READ MORE: Restaurants grapple with reopening under new regulations

In the interim, however, working with CAO Alan Harris, they discovered a simpler process. The parking area, Bennett explained, was a separate parcel and had been subject to a parking covenant. But businesses in the downtown commercial zone are longer required to provide parking, so simply by amalgamating the property, SBC is free to expand with approval of B.C.’s Liquor Control and Regulation Branch (LCRB).

That approval should be quick in coming. The Province introduced a new policy May 22 allowing the LCRB to issue temporary expanded service area authorization (TESAA) to all food primary, liquor primary, and manufacturer licensees in the province. LCRB also streamlined approvals with an expedited online application process at no cost to the applicant.

“Increasing the size of existing service areas is expected to support licensees in complying with requirements under the Provincial Health Orders and recommendations, in particular with respect to social/physical distancing,” the policy states.

Despite what amounts to basically a blanket approval for outdoor service areas, applicants still need support from their municipalities.

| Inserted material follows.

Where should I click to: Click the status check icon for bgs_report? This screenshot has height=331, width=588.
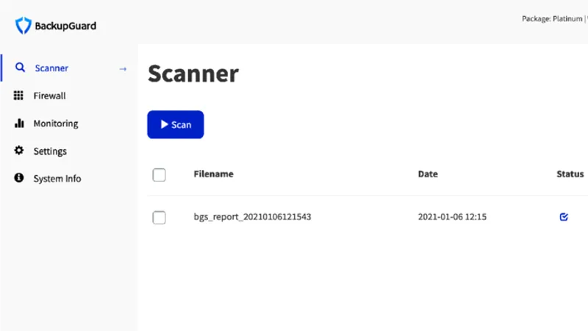(564, 217)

At the May 26 meeting, council passed a motion to allow staff to provide a pre-approval letter covering all primary and manufacturer liquor licence holders in Smithers who want to apply for TESAAs.

For those businesses that will still require a Smithers temporary use permit to do so, the Town has also streamlined its process and waived fees. After receiving a request from restaurant and pub owners in town, council moved quickly at a special meeting May 13 to amend the Town’s highways bylaw to give the deputy mayor and CAO the authority to approve TUPs for patios.

READ MORE: Patios, landscaping plans create uncertainty for downtown businesses

As of May 29, no other restaurants or pubs had applied to the Town, said CAO Alan Harris, adding that one undisclosed business was thinking about using their parking lot, which would not require a permit from Smithers.

Carly McIntyre from Water Sushi said using parking spots on Main Street is an intriguing prospect, but sees a financial barrier.

“I think it would be really interesting to see what it would look like and if it would enhance the beauty of our Main Street,” she said. “But, I think it would cost more than what we have at this time.”

Rahilla Khan from Lalazar said they are also very interested in expanding their restaurant’s outdoor capacity.

Other restaurant owners contacted by The Interior News did not respond in time for press.

Bennett did not have a firm timeline for construction of the SBC patio saying it would depend on need and the weather. Prior to new capacity regulations, the brewpub was rated for 100 guests, now that is down to 50. He said with the existing patio space in front of their building and the proposed parking lot seating area, they will be able to bring that up to 86.

Both the Province’s and Town’s new policies expire Oct. 31.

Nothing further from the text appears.